We certainly support and encourage changes to algorithms to provide the public with access to the best search results. We appreciate that open publishing platforms with a wide range of content quality also have a responsibility to moderate their content appropriately. While we understand the need for ordering search results, we also think it is a mistake to broadly impact an entire domain negatively where the content has been contributed by individual people. Bear in mind that a lot of the content on open publishing platforms like HubPages and YouTube is great, and it is exactly what people are searching for on the Web.

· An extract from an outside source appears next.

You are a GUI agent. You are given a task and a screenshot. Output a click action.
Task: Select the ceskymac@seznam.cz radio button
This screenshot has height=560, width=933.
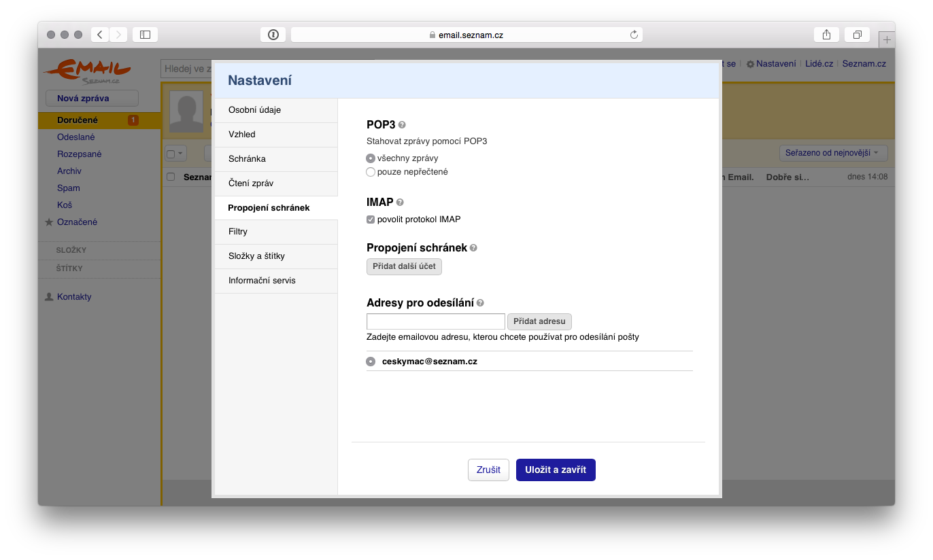click(371, 362)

We have reached out to Google seeking feedback and guidance about what elements of an open platform are being penalized by Panda. There has been little response to our inquiries, from questions about site architecture posted on the official Google forums, to personal emails sent to Matt Cutts, the head of web spam at Google.
He even goes on to play the competition card, at a time when Google has come under plenty of scrutiny for competitive practices (an FTC probe is reported to be in the works), saying, “We are concerned that Google is targeting platforms other than its own and stifling competition by reducing viable platform choices simply by diminishing platforms’ ability to rank pages. Google is not being transparent about their new standards, which prevents platforms like ours from having access to a level playing field with Google’s own services.”
A couple weeks ago, we asked, “Should YouTube have gained visibility from the Panda update?” Beyond Edmondson’s points, further fuel for the question was provided when YouTube released a stat in an unrelated blog post, indicating that 30% of YouTube videos make up 99% of views. Also worth noting is the fact that Demand Media is the biggest supplier of videos to YouTube. DM’s eHow lost 20 of its search referrals as a result of Panda.
It’s also interesting to note Edmondson’s lack of communication from Google, considering a Googler even went so far as to write a guest post on writing better articles for AdSense on the HubPages blog, prior to phase 2 of the Panda rollout.